Start of DATASET

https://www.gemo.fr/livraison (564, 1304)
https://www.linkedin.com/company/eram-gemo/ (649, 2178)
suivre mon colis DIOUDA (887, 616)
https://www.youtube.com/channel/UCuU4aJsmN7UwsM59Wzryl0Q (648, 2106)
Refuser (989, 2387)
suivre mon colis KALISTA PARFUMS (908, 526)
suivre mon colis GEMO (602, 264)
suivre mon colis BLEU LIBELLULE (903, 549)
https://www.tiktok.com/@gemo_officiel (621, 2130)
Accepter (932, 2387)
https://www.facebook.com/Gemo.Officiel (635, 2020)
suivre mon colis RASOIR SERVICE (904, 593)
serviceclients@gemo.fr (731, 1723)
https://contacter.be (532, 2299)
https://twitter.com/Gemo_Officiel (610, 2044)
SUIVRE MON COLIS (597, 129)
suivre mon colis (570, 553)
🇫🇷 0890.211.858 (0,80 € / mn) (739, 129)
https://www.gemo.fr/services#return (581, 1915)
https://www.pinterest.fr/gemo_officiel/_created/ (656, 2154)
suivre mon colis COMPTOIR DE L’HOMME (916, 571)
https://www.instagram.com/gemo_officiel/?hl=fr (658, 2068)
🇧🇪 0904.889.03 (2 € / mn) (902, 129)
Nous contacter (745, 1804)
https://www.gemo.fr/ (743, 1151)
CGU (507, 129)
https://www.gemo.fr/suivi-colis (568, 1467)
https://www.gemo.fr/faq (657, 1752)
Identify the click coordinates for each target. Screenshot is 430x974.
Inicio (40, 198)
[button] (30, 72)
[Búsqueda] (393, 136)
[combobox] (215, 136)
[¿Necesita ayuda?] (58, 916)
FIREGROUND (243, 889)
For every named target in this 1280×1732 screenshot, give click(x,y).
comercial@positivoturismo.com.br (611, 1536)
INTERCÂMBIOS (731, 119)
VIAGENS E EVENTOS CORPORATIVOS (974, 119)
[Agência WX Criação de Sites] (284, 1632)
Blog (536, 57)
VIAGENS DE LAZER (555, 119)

End of DATASET

ACTION ITEM
Retype all of the material above with every character intact.

WRITTEN REPLY
https://www.gemo.fr/livraison (564, 1304)
https://www.linkedin.com/company/eram-gemo/ (649, 2178)
suivre mon colis DIOUDA (887, 616)
https://www.youtube.com/channel/UCuU4aJsmN7UwsM59Wzryl0Q (648, 2106)
Refuser (989, 2387)
suivre mon colis KALISTA PARFUMS (908, 526)
suivre mon colis GEMO (602, 264)
suivre mon colis BLEU LIBELLULE (903, 549)
https://www.tiktok.com/@gemo_officiel (621, 2130)
Accepter (932, 2387)
https://www.facebook.com/Gemo.Officiel (635, 2020)
suivre mon colis RASOIR SERVICE (904, 593)
serviceclients@gemo.fr (731, 1723)
https://contacter.be (532, 2299)
https://twitter.com/Gemo_Officiel (610, 2044)
SUIVRE MON COLIS (597, 129)
suivre mon colis (570, 553)
🇫🇷 0890.211.858 (0,80 € / mn) (739, 129)
https://www.gemo.fr/services#return (581, 1915)
https://www.pinterest.fr/gemo_officiel/_created/ (656, 2154)
suivre mon colis COMPTOIR DE L’HOMME (916, 571)
https://www.instagram.com/gemo_officiel/?hl=fr (658, 2068)
🇧🇪 0904.889.03 (2 € / mn) (902, 129)
Nous contacter (745, 1804)
https://www.gemo.fr/ (743, 1151)
CGU (507, 129)
https://www.gemo.fr/suivi-colis (568, 1467)
https://www.gemo.fr/faq (657, 1752)
Identify the click coordinates for each target. Screenshot is 430x974.
Inicio (40, 198)
[button] (30, 72)
[Búsqueda] (393, 136)
[combobox] (215, 136)
[¿Necesita ayuda?] (58, 916)
FIREGROUND (243, 889)
For every named target in this 1280×1732 screenshot, give click(x,y).
comercial@positivoturismo.com.br (611, 1536)
INTERCÂMBIOS (731, 119)
VIAGENS E EVENTOS CORPORATIVOS (974, 119)
[Agência WX Criação de Sites] (284, 1632)
Blog (536, 57)
VIAGENS DE LAZER (555, 119)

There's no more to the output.